Peut-être en attendais-je trop ou autre chose, mais je ne peux pas dire que Le crépuscule du monde m’ait marqué outre-mesure. Bien que l’on ne sache pas vraiment où se situe dans ce roman la frontière entre fiction et réalité, l’histoire de Hiroo Onoda telle qu’on la connaît, et telle que nous la raconte Werner Herzog, captive indéniablement. Pour autant, l’écriture assez épurée, à mon sens à l’image d’un scénario comme Herzog a dû en écrire plein, manque de profondeur. Je ne retrouve pas la dimension littéraire et poétique de Herzog que j’avais appréciée dans Sur le chemin des glaces, publié en France en 1980, et qui reste aujourd’hui encore un très beau récit. J’imagine que ça n’était de toute façon pas son objectif. Étant habituellement assez partisan de l’épure, je ne trouve pas la démarche pertinente ou aboutie dans ce roman-ci précisément. J’émets l’hypothèse que la plume de Herzog fait peut être plus sens ici en langue allemande. Les images fortes qu’aurait dû nous laisser cette folle errance dans la jungle, cette guerre d’un seul homme, accompagné de trois soldats qui eux périront au fil des années, ne sont pas aussi marquantes que j’ai pu l’espérer. Cela s’avère un poil insatisfaisant mais la lecture reste fluide et agréable.

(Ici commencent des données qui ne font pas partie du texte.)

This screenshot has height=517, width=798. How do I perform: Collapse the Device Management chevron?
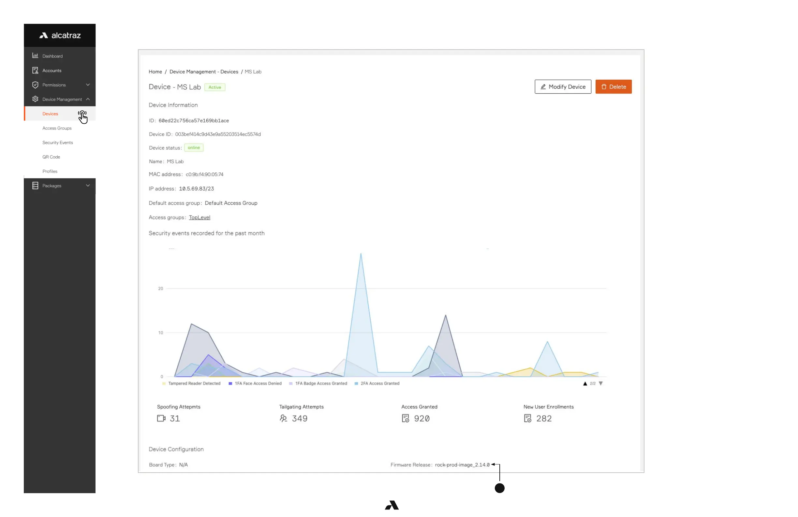click(88, 99)
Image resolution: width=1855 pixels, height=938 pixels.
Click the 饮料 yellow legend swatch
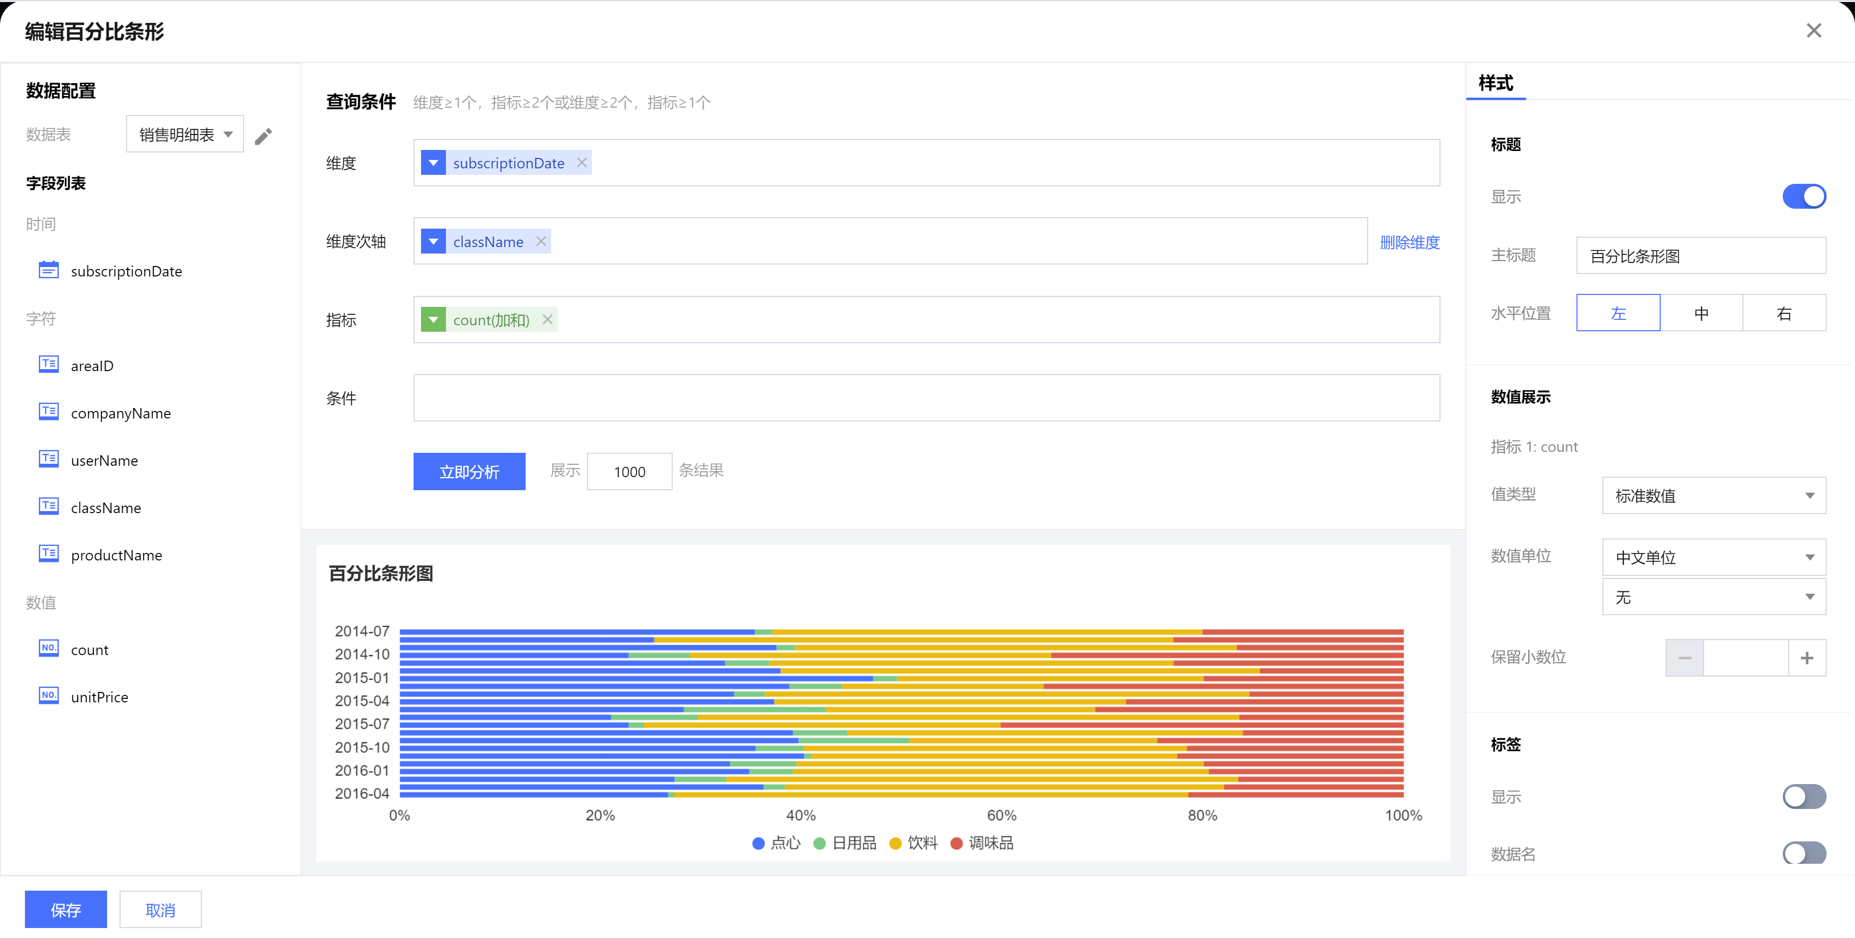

Le crépuscule du monde n’est ni un grand roman, ni un mineur. Il n’est ni bon, ni mauvais. Il se situe dans cette zone un peu frustrante des œuvres qui n’arrivent pas à pleinement convaincre mais sans complètement décevoir non plus. Il me paraît évident que le sujet du livre est pour beaucoup dans l’intérêt que l’on peut lui porter. Peut-être attendais-je une œuvre plus herzogienne que cela ou, peut-être, celle-ci est est-elle si herzogienne que c’est tout simplement moi qui n’en est pas encore saisi pleinement la portée. Pour faire simple, on a là une histoire mémorable pour un roman qui l’est un peu moins.